A ministra da Secretaria de Relações Institucionais, Gleisi Hoffmann, afirmou que o anúncio de Motta confirma sua intenção de avançar com a pauta na Câmara, mas reafirmou que o Executivo continua considerando apresentar sua própria proposta legislativa.
Prioridade em ano eleitoral
A reforma da jornada de trabalho 6×1 tornou-se uma das prioridades do governo Lula para 2026, ano eleitoral, podendo ser um dos temas centrais da campanha à reeleição do presidente. Por isso, o governo busca celeridade na tramitação.
O ministro da Secretaria-Geral da Presidência, Guilherme Boulos, declarou que o objetivo é votar o fim da escala ainda em 2026, preferencialmente no primeiro semestre. Segundo Boulos, o envio de um projeto de lei com urgência constitucional permitiria uma análise mais rápida pelo Congresso em comparação com uma PEC.
“A urgência constitucional em 60 dias trava a pauta da Casa se não for votada.
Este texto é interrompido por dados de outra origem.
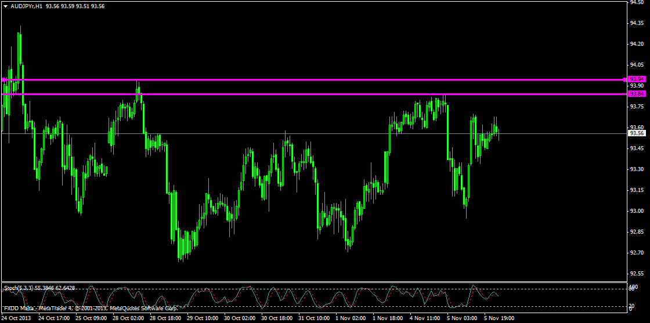This screenshot has height=323, width=650.
Task: Click the 92.70 mark on the price scale
Action: pos(637,253)
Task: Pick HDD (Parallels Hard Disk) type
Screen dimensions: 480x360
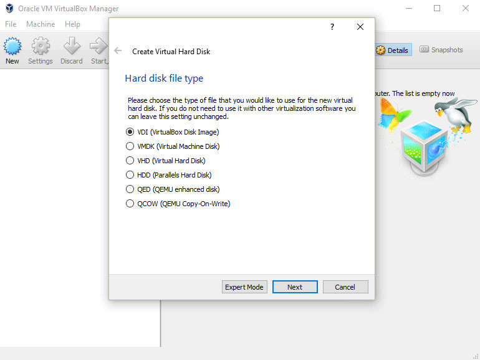Action: click(x=130, y=175)
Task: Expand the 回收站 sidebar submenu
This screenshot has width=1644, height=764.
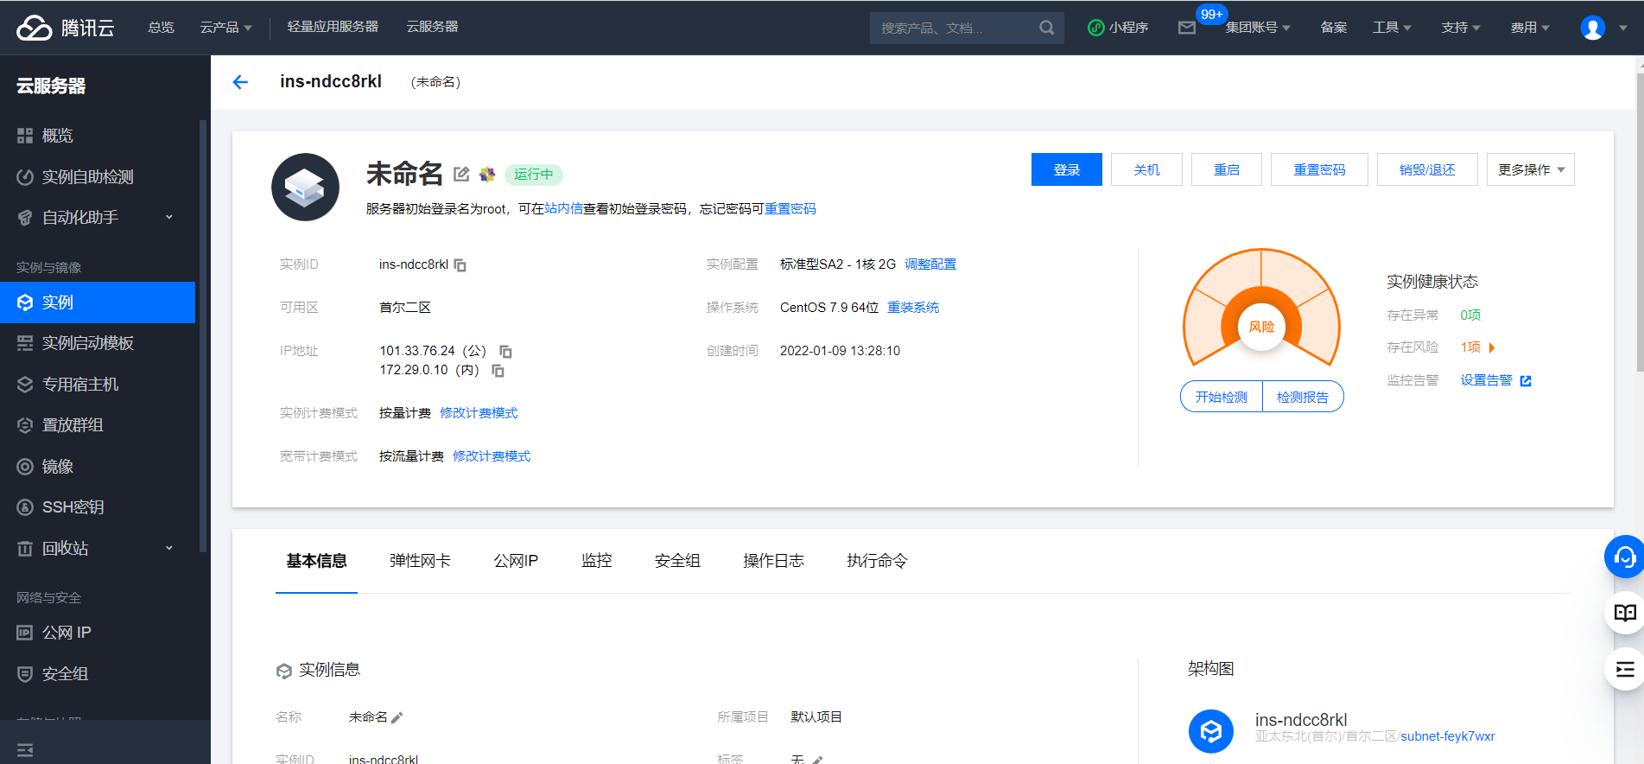Action: click(168, 549)
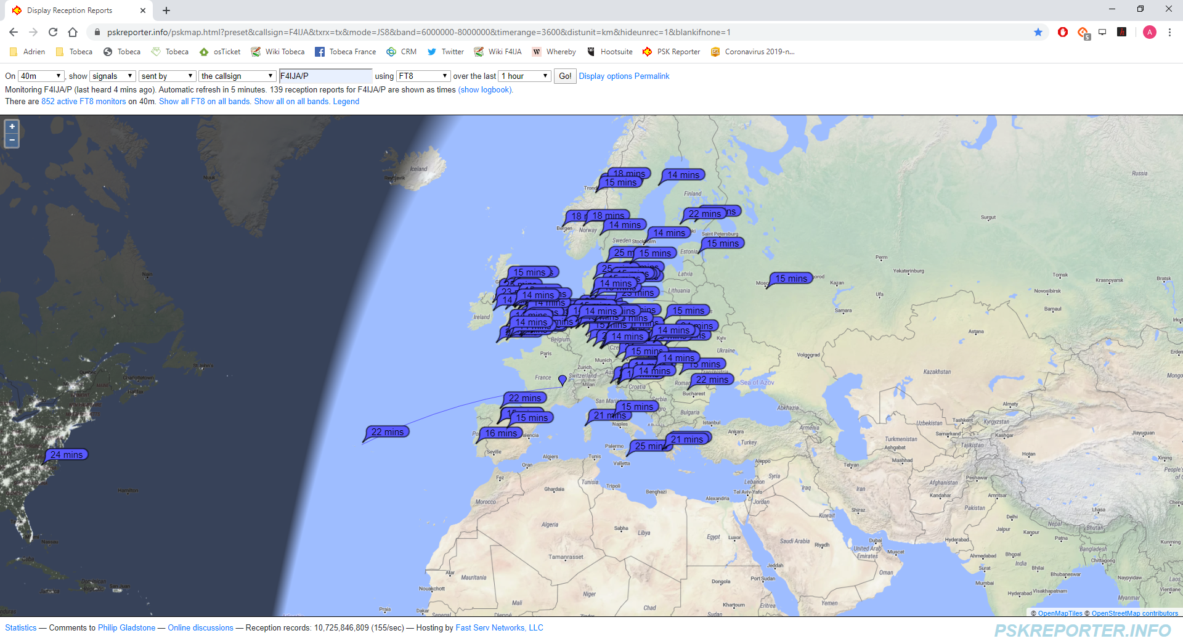This screenshot has height=641, width=1183.
Task: Open the 40m band dropdown
Action: click(x=41, y=76)
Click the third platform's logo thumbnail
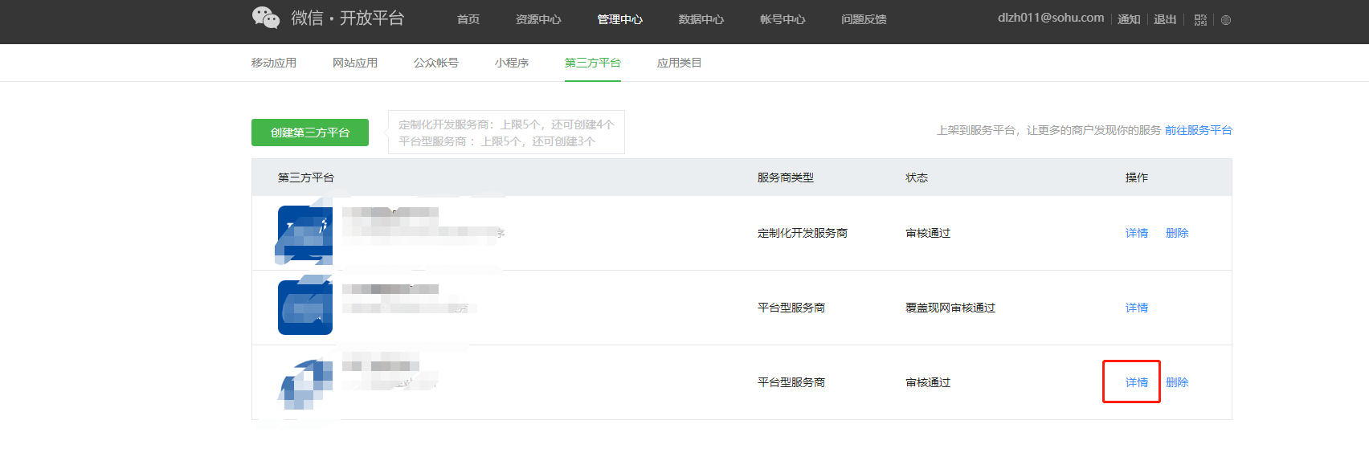 click(305, 383)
Assim, garantimos condições para que o assunto seja deliberado com mais agilidade”, explicou o ministro, acrescentando que uma PEC exige um quórum de aprovação maior do que um projeto de lei comum.
Boulos afirmou que o governo pretende se reunir com Motta para discutir os melhores caminhos para a tramitação da matéria.
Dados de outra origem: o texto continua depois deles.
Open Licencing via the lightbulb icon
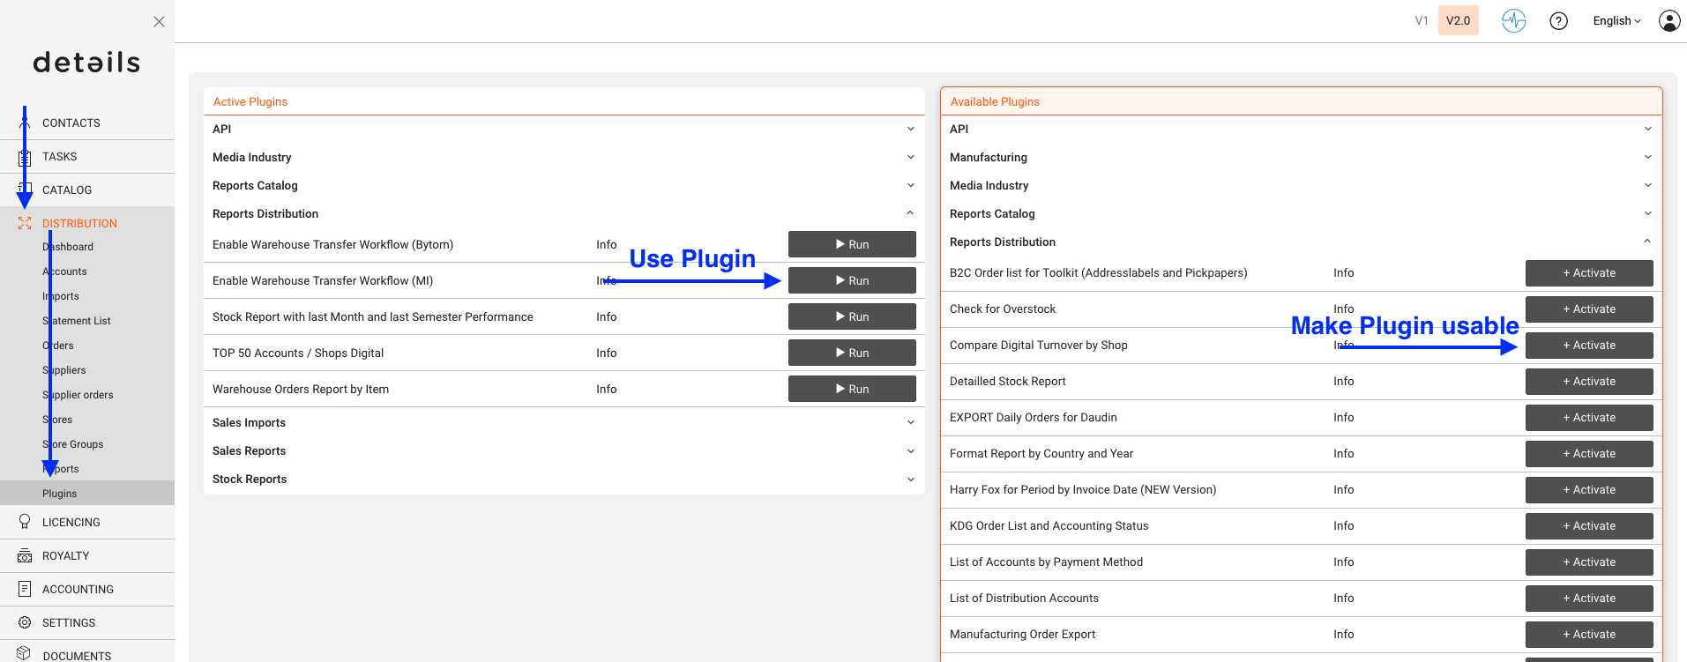The height and width of the screenshot is (662, 1687). (25, 522)
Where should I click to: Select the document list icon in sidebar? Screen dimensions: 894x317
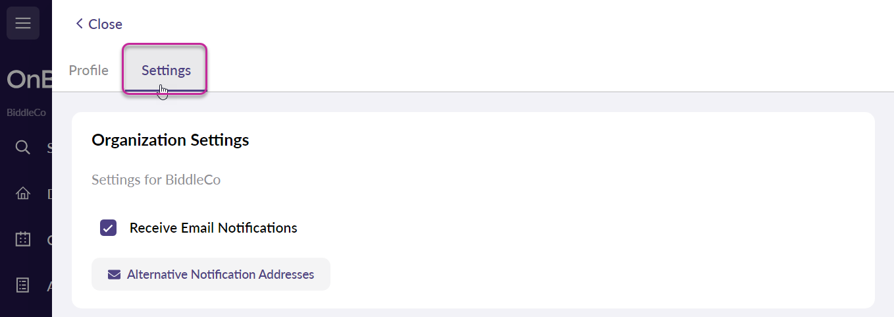23,285
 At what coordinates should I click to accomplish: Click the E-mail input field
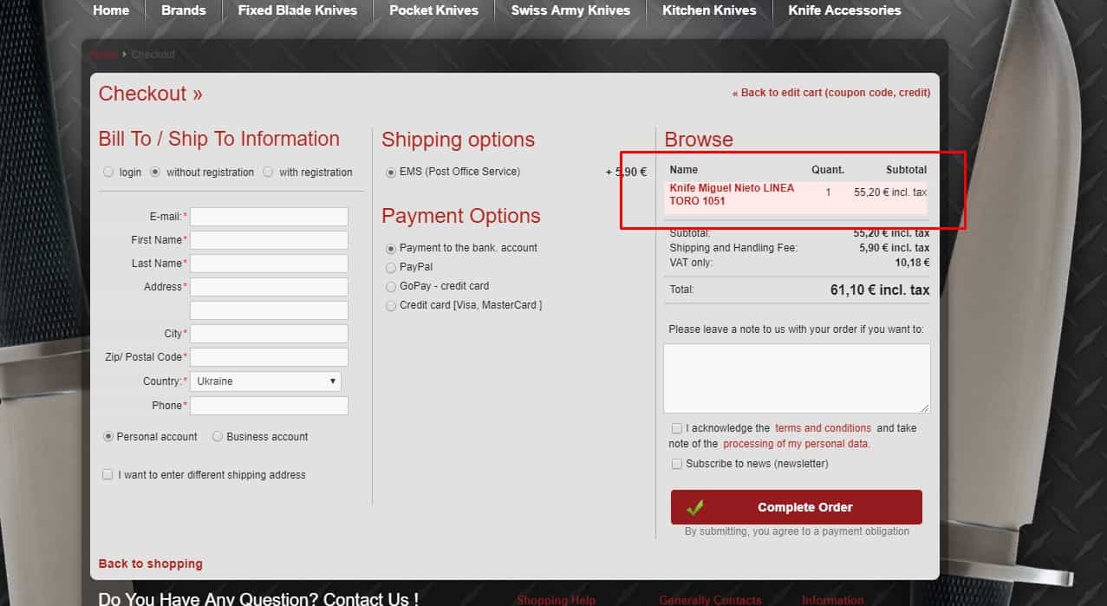pos(268,216)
Proposta em tramitação na Câmara
O presidente da Câmara juntou uma proposta da deputada Erika Hilton (PSOL-SP) – que acaba com a escala 6×1 – a um texto do deputado Reginaldo Lopes (PT-MG) para análise conjunta. Após a análise pela CCJ, a proposta será encaminhada para uma comissão especial.
Motta declarou que todos os setores serão ouvidos “com equilíbrio e responsabilidade” para que a melhor legislação seja entregue à sociedade. A PEC em análise pretende alterar a Constituição para estabelecer que a jornada de trabalho normal:
- Não poderá ser superior a 8 horas diárias;
- Não poderá ultrapassar 36 horas semanais;
- Será de 4 dias por semana.
Segundo o texto, as mudanças entrariam em vigor 360 dias após uma eventual promulgação.